We use these input data files:

• data/jets_lq_tau_3pi_r05_p250_e20.csv: These are the signal events. The incoming electrons convert into taus, which subsequently decay into three charged pions. Jets are created from the collision, as well as the decay of the tau.
• data/jets_dis_nc_r05_p250_e20.csv: These are background events. Jets are created from the collision. The electrons keep their identity and can be detected after the collision.
• data/jets_dis_cc_r05_p250_e20.csv: These are background events. Jets are created from the collision. The electron converts into a neutrino that escapes detection, which is a process well described by the Standard Model.

Each row in the data files corresponds to an identified jet. Descriptions of the individual columns are given in data/jets_column_description.xls.

See the Jupyter notebook for this analysis eic-tau-classification.ipynb for details.

Using the AdaBoost decision tree classifier in scikit-learn improvoes the true positive rate of selecting tau-jets by 80% compared to an event selection based on manually chosen cuts. The false positive rate is below 1% for both methods.

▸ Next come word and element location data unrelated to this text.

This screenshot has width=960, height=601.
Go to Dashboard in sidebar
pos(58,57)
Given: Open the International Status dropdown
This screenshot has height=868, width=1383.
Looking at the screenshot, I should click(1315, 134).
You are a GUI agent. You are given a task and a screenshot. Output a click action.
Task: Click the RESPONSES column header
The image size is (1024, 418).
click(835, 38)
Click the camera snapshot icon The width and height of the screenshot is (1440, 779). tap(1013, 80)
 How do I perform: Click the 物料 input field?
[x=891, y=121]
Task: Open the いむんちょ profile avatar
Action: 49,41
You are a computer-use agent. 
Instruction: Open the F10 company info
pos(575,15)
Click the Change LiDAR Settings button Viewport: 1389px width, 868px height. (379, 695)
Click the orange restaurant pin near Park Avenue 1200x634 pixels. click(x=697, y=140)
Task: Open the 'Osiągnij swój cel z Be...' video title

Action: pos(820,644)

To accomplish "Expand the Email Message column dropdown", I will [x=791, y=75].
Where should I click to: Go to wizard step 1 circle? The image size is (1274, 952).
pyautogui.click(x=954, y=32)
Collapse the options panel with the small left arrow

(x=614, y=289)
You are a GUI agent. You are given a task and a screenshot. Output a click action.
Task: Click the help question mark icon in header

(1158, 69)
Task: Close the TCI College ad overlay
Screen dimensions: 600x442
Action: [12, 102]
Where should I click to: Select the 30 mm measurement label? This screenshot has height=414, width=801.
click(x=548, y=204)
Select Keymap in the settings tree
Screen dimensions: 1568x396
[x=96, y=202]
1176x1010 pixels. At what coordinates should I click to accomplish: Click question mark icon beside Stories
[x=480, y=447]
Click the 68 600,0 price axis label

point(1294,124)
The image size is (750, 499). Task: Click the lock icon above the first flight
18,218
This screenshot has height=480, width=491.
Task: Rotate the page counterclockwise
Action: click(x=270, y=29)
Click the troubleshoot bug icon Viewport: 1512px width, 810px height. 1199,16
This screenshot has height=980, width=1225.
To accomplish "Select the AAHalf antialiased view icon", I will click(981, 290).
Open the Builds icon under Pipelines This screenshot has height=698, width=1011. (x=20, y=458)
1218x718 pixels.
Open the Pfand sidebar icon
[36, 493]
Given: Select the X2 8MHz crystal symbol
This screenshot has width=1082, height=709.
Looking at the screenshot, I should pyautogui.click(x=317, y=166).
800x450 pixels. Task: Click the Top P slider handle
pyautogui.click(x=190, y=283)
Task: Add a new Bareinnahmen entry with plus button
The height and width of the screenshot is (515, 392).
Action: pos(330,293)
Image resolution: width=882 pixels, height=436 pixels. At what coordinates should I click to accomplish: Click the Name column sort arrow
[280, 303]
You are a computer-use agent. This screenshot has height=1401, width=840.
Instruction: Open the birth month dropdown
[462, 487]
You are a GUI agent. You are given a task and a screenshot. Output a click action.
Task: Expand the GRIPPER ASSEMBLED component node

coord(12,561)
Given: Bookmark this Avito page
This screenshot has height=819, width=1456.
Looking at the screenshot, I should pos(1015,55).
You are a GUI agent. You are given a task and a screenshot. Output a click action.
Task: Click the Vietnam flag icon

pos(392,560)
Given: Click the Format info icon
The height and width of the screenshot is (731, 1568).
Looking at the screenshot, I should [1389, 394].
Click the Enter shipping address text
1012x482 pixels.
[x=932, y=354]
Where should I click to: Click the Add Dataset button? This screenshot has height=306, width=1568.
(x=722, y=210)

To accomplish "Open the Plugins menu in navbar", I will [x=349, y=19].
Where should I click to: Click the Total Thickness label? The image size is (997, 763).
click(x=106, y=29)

Neither of these methods could reliably identify a single tau jet in a background of over 100 million hadron jets. However, in an analysis of EIC data, the tau identification is only one step of the overall event classification. In addition to finding a tau candidate, analyzing event topologies (like the angle between multiple jets found in a single electron-proton collision) will help to reduce the false positive rate, i.e. the misidentification of 'Standard Model' background events as 'Beyond the Standard Model' electron-to-tau conversion events.

Moreover, the design of the experiment and development of reconstruction algorithms are still evolving. By the time the EIC actually starts operating, the capabilities of the experiment itself to measure energies, charged tracks, and jets may have improved. This would lead to a better quality of input data for tau identification. For example, a more precise jet energy measurement by the experiment could reduce the widths of the signal and background distributions shown in the section on cut-based selection of this study. The reduced widths would improve the separation of signal and background.